Sometimes he is also numbered as Eugenius II.

Eugenius, the son of a Visigoth, was raised in Toledo. He escaped a career there by fleeing to Saragossa to become a monk. He was the deacon of Bishop Braulio of Saragossa and his mainstay before he was appointed Bishop of Toledo by King Chindaswinth to succeed Eugenius II of Toledo .

He reformed the liturgy and published poetry. They appeared in print in Paris in 1619 (publisher J. Sirmond).
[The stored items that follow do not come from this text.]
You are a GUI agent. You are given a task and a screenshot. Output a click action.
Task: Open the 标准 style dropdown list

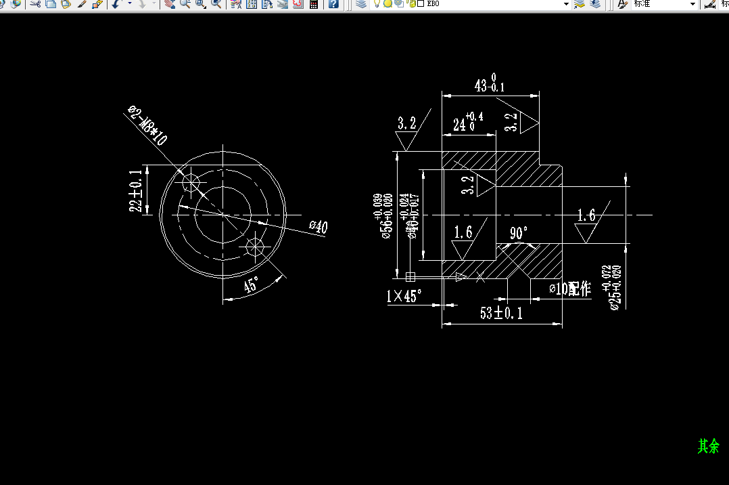click(693, 5)
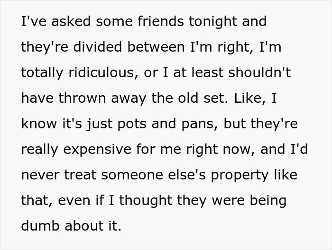Click the word "friends" in first line

click(x=161, y=21)
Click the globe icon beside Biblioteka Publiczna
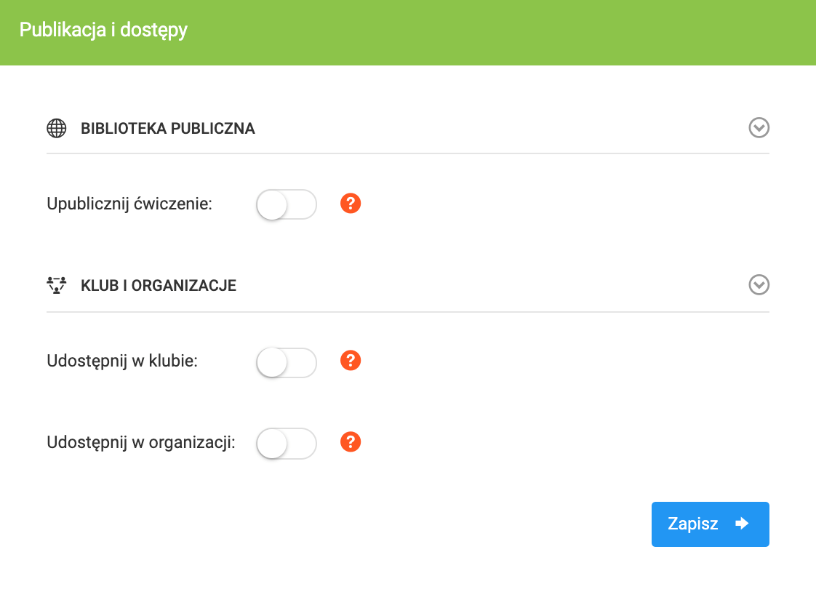The image size is (816, 592). click(56, 129)
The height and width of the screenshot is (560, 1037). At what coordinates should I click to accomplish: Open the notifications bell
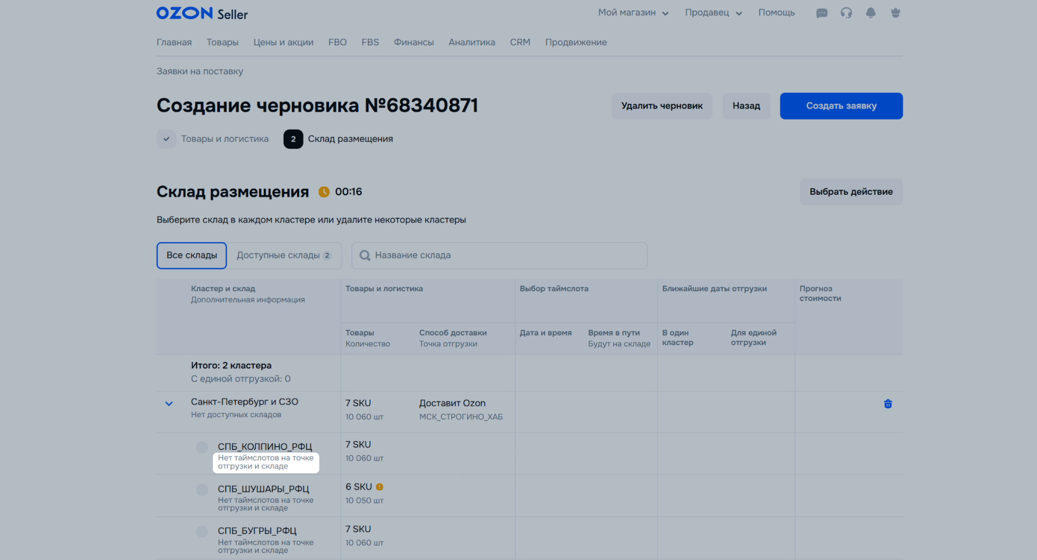pos(871,13)
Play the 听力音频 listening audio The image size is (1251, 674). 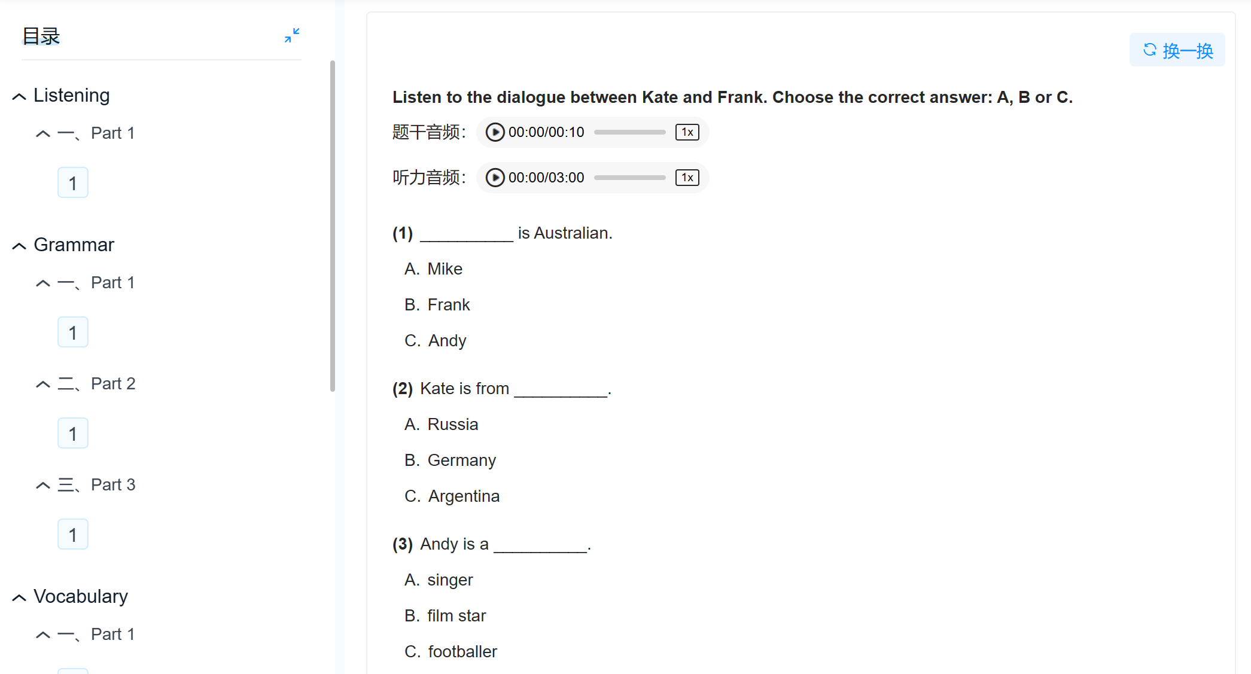coord(495,178)
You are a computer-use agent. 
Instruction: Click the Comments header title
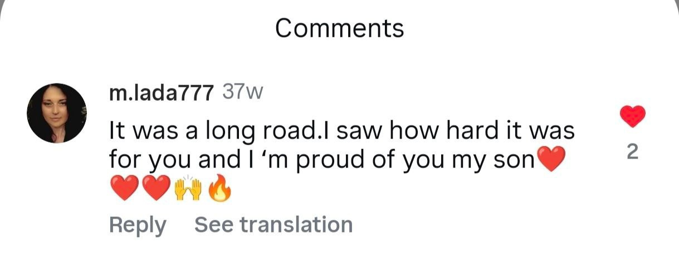(x=339, y=28)
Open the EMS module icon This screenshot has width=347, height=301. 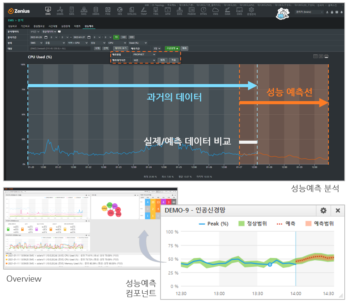click(48, 11)
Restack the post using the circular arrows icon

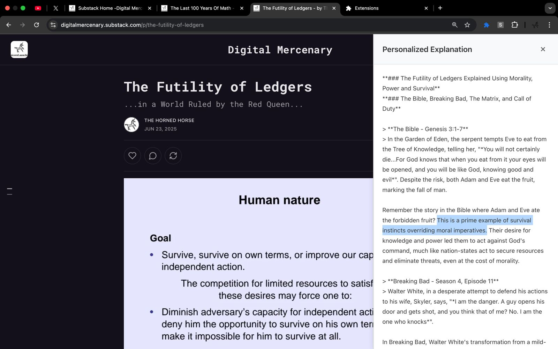point(173,156)
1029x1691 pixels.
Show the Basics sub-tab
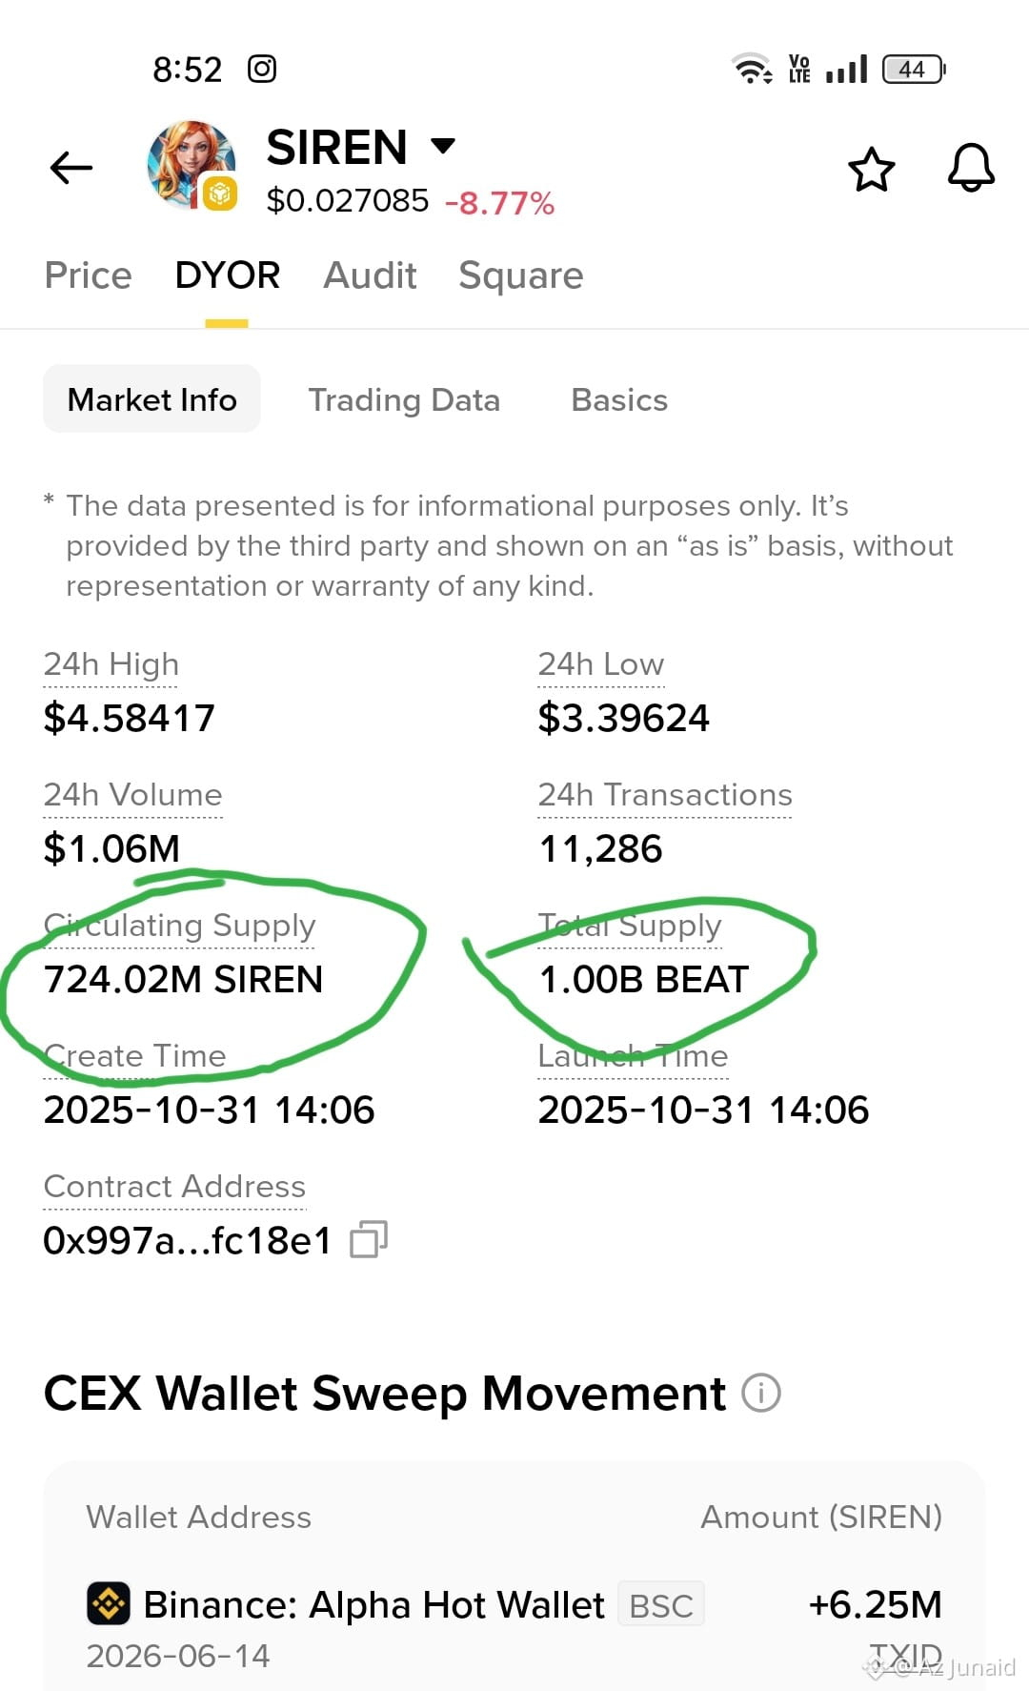tap(619, 399)
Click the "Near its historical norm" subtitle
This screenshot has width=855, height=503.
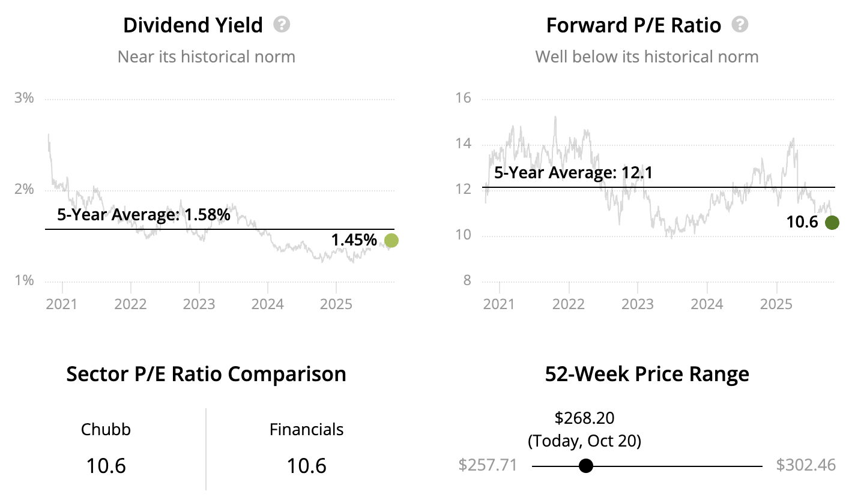click(x=206, y=57)
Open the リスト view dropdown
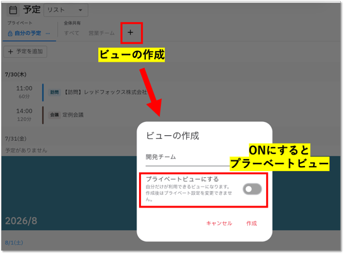 pos(66,10)
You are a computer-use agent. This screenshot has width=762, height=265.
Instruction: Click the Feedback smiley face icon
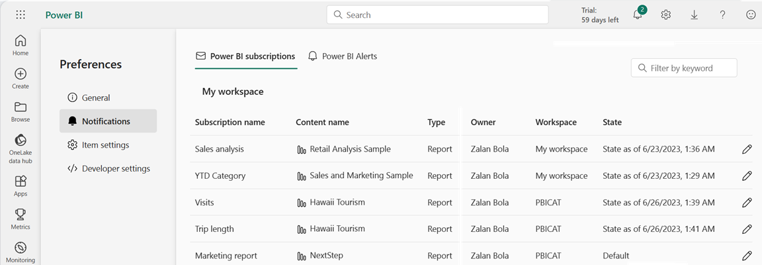click(x=751, y=15)
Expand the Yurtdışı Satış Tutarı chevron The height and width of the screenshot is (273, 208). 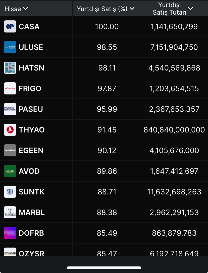[x=191, y=9]
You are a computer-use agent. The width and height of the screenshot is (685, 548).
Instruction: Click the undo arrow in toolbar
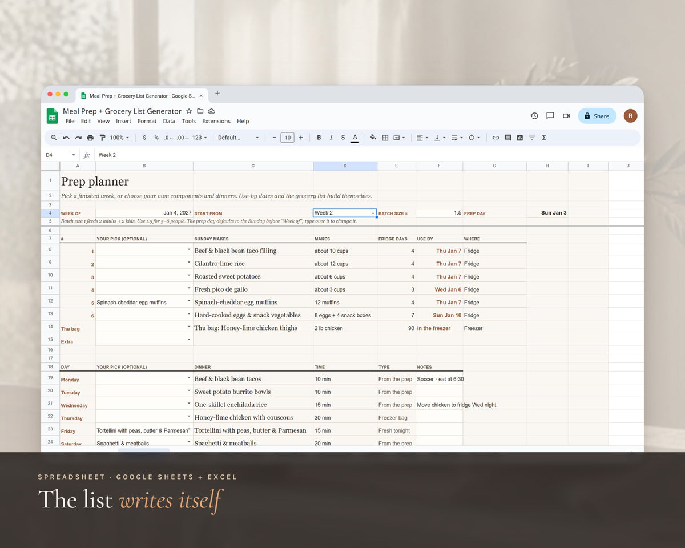pyautogui.click(x=66, y=138)
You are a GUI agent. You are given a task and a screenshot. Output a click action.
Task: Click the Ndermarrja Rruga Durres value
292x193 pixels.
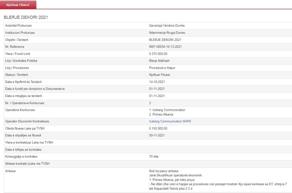click(167, 33)
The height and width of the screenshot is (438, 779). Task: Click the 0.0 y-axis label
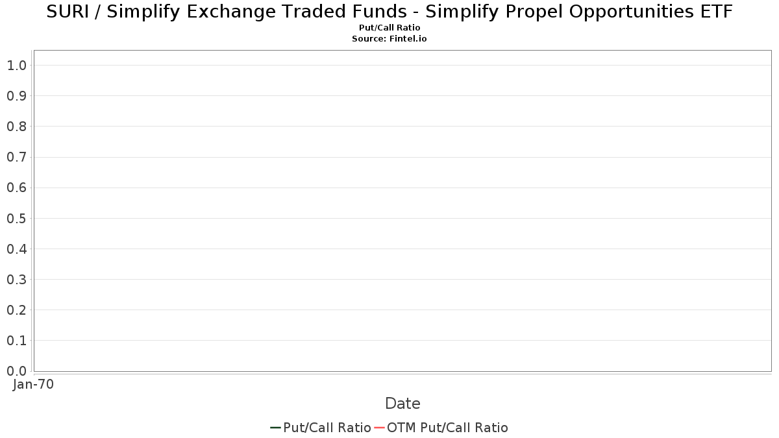click(16, 371)
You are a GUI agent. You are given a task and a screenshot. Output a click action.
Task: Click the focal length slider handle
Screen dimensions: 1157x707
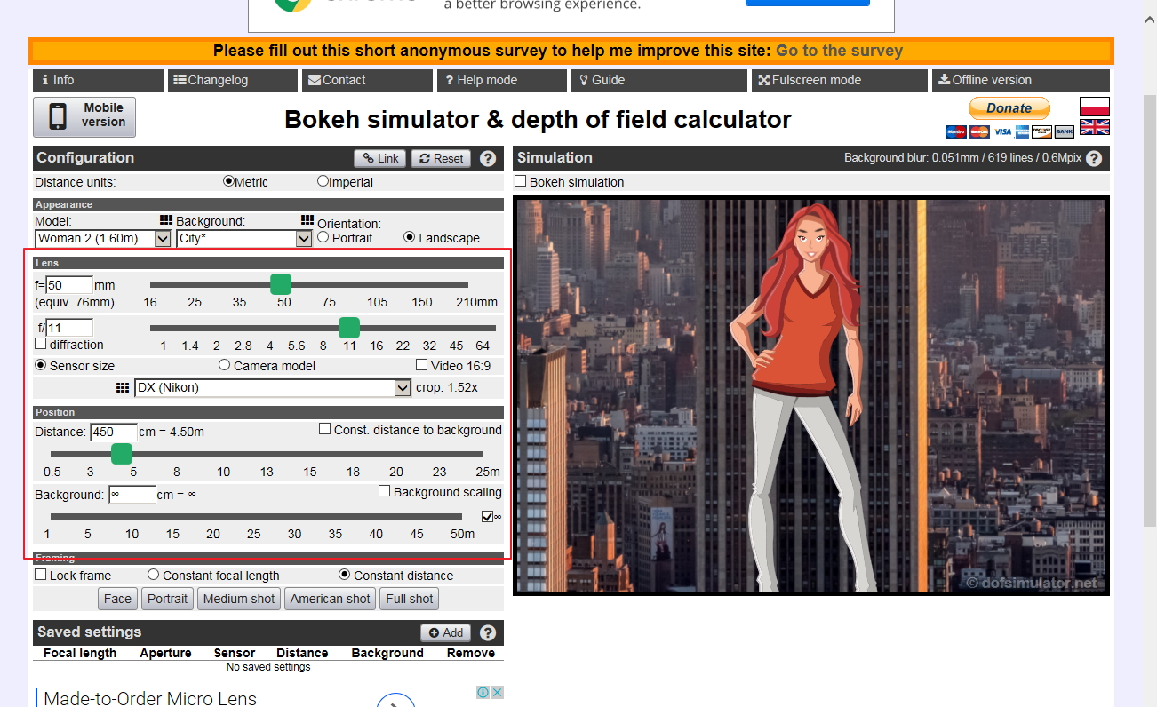[281, 284]
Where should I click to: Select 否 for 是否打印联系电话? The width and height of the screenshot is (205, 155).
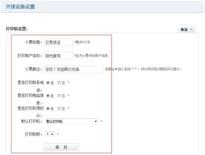click(x=59, y=83)
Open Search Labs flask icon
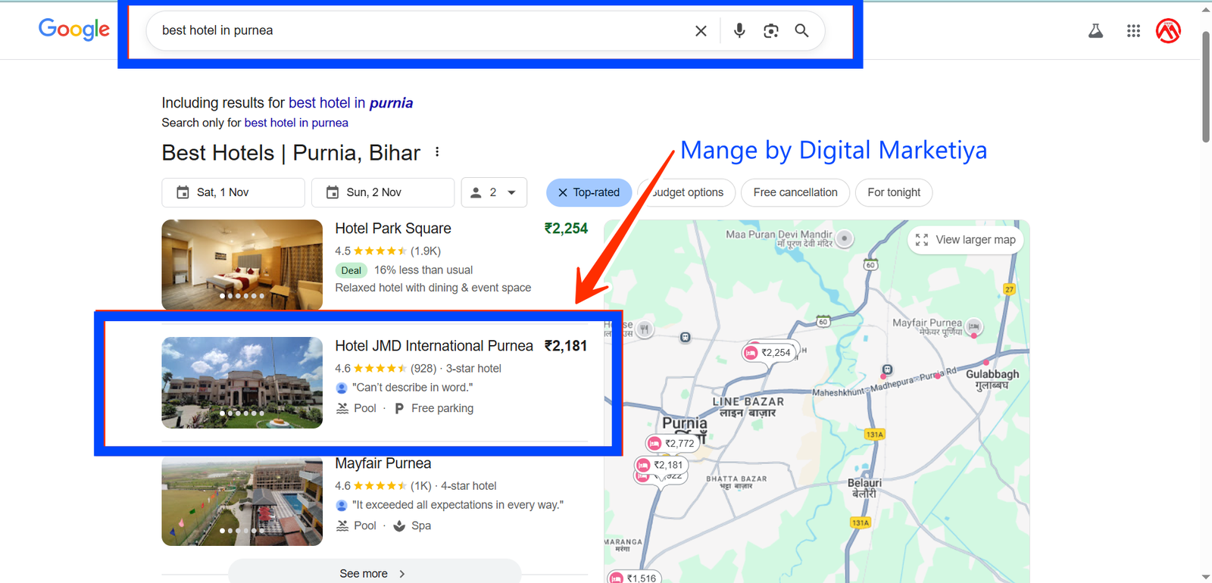Screen dimensions: 1212x583 pos(1095,30)
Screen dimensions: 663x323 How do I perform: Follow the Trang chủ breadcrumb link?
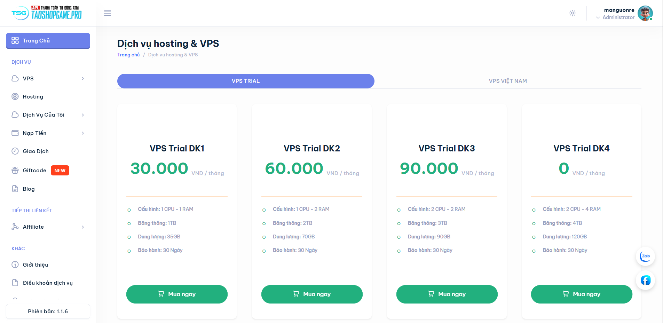tap(128, 55)
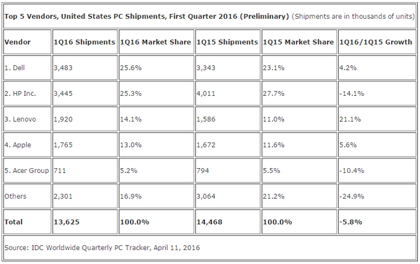The image size is (420, 264).
Task: Select the HP Inc. vendor cell
Action: 27,93
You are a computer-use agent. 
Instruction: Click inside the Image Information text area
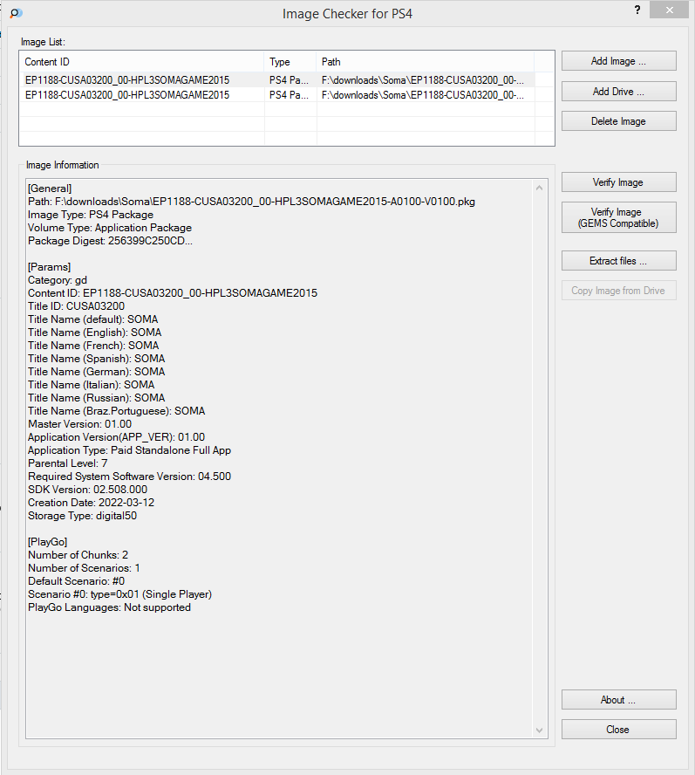[279, 459]
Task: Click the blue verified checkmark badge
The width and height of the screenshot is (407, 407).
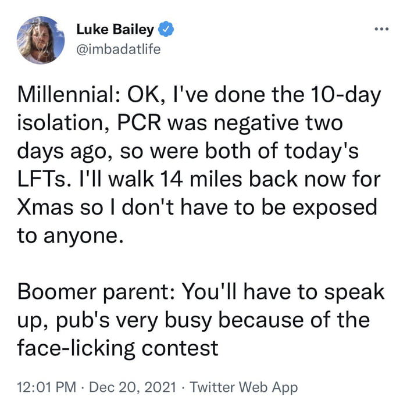Action: click(x=166, y=29)
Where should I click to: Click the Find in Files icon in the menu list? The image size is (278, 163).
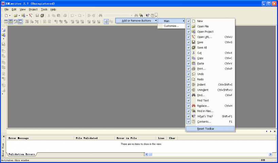pyautogui.click(x=193, y=111)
At the request of the king he reissued the poems of the African Blossius Aemilius Dracontius , although he also changed their content, since the Visigoth kings had become Catholic and the Arian Dracontius was not orthodox enough for them.

In the biography of Eugenius III. of Toledo in De viris Illustribus by Ildefons of Toledo , he is described as physically small and frail, but of high intellect.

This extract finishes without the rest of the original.